Je frissonne. Si ce M. Debourg pénétrait chez moi pour me défenestrer, vu qu’on est au huitième étage, ce n’est pas avec deux jambes cassées que je me retrouverais (c’est d’ailleurs déjà le cas), mais au cimetière !
Au moment où je vais reprendre mon poste d’observation dans le séjour, le téléphone sonne. Cette fois, il est à portée de main.
– Allô ?
– Karima ? C’est Tino…
Pétrifiée, je ne sais pas quoi répondre. Il continue d’une voix sourde, essoufflée, comme s’il venait de courir un cent mètres :
– Je t’appelle d’une cabine, en bas. Je peux monter te voir ? T’inquiète, je resterai même pas cinq minutes…
– Euh… oui…
Il a raccroché aussitôt. Je manœuvre mon fauteuil et vais attendre Tino dans l’entrée, au bout du corridor. En m’interrogeant. Pourquoi vient-il ici ? Ai-je raison de l’autoriser à débarquer chez moi ? N’est-il pas devenu un malfaiteur recherché par la police ? Armé, peut-être… Aux abois et dangereux ?
J’entends le chuintement des portes de l’ascenseur qui coulissent, tout près, sur le palier du huitième. Puis la sonnette, un coup bref qui me fait sursauter dans mon fauteuil.
J’ouvre la porte, tout en regrettant de n’avoir pas mis la chaîne de sécurité.
Tino me sourit, se penche pour me faire la bise, puis il pénètre dans l’appartement. Il tient une épaisse enveloppe blanche sous le bras. Il remarque :
– Hey, on t’a enlevé ton plâtre. Tu vois que ça va mieux !…
Je réponds d’une voix hésitante :
– Et toi, Tino, ça va ? T’as l’air stressé…
– Des petits soucis. Rien de grave, mais… tu peux me rendre un service, Karima ?
L’ami de mon frère me tend la grosse enveloppe matelassée que scellent des bandes de scotch. Je suis étonnée par son poids.
– Tu pourrais me garder ce truc quelques jours, dans ta chambre ?
– Oui, mais qu’est-ce qu’il y a dedans ?
Il place l’index devant ses lèvres.
– Chut, c’est un secret. Promets-moi de ne pas ouvrir l’enveloppe, hein ! D’accord ?
Je ne sais que penser. J’ai l’impression de devenir complice de Tino.
En même temps, comme je crois que je suis encore amoureuse de lui bien que ce soit un voleur, cette preuve de confiance de sa part me rend fière… Je hoche la tête et adresse un petit sourire au grand jeune homme brun qui m’observe, appuyé au cadre de la porte.
– OK, promis, Tino. Tu restes un peu ? Tu bois quelque chose ? Y a du Coca dans le frigo…
– Non, pas le temps. Faut qu’je file. Salut ! Je te recontacte dès que je peux.
Sur le pas de la porte, il se retourne :
– Pas la peine de dire à ton frère que tu m’as vu… Hein !
– D’accord. Salut, Tino. (J’ajoute, penchée vers le palier :) Sois prudent !
Les portes de l’ascenseur se referment déjà, je ne sais pas s’il m’a entendue…

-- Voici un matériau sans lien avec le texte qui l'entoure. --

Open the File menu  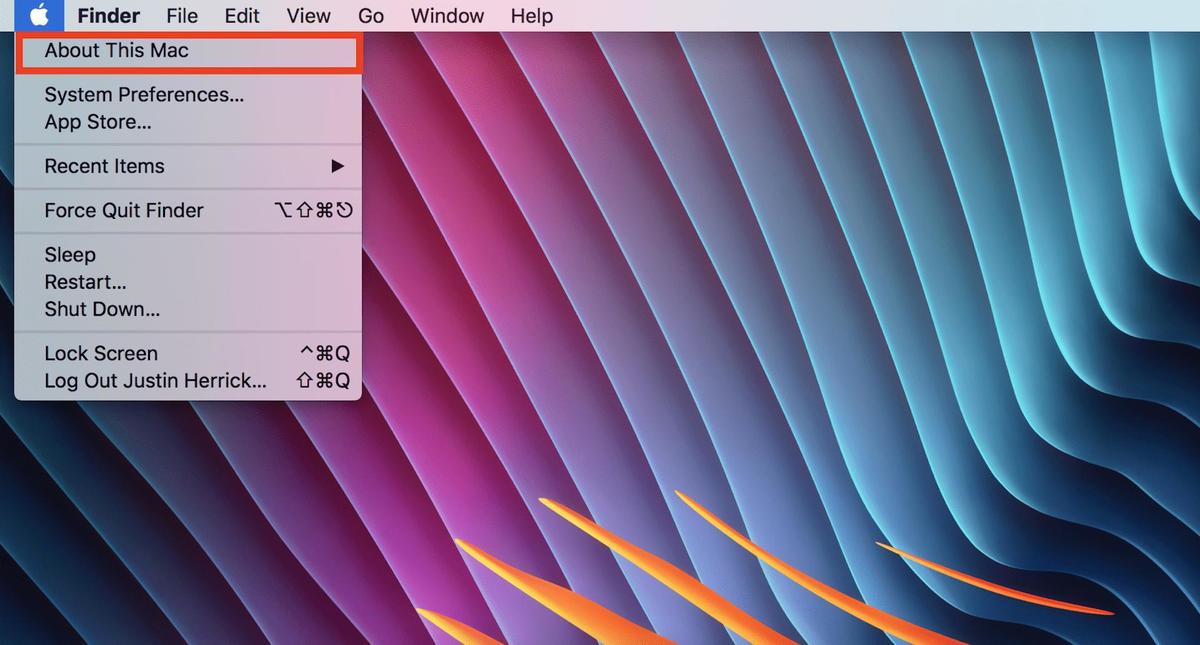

J’ai rangé la mystérieuse enveloppe sous une pile de feuilles quadrillées et de classeurs, dans le bas de mon petit bureau en bois blanc. Juste quand je me demande si je ne devrais pas chercher une meilleure cachette, j’entends Jeremy qui rentre du lycée. Je décide de laisser l’enveloppe là où elle est, jusqu’à nouvel ordre. Il sera toujours temps de changer plus tard si nécessaire…
Peu avant dîner, lorsque mon frère ressort de sa chambre, je pense à lui poser une question :
– Une fille qui s’appelle Jesslyn Debourg, ça te dit quelque chose ?
Il passe la tête par la porte, surpris.
– Ouais, elle est dans ma classe. Pourquoi, tu la connais ?
– Euh, non, juste de vue, mais mon kiné dit qu’il a soigné son père. Ils habitent dans l’immeuble en face, de l’autre côté de la cour… C’est quel genre de fille ?
Mon frangin fait la moue.
– Une bosseuse. Pas très causante. Et pas douée en EPS. Mais maintenant on la verra plus…
J’ouvre de grands yeux.
– Hein ? Pourquoi ?
– Elle sèche le bahut depuis vendredi dernier. Son père est passé ce matin voir le directeur, régler les formalités de sortie. Paraît qu’elle s’en va vivre à l’étranger… (Il fronce les sourcils, en ajoutant :) Ce qui est curieux, c’est qu’elle ne nous a jamais parlé de ce départ…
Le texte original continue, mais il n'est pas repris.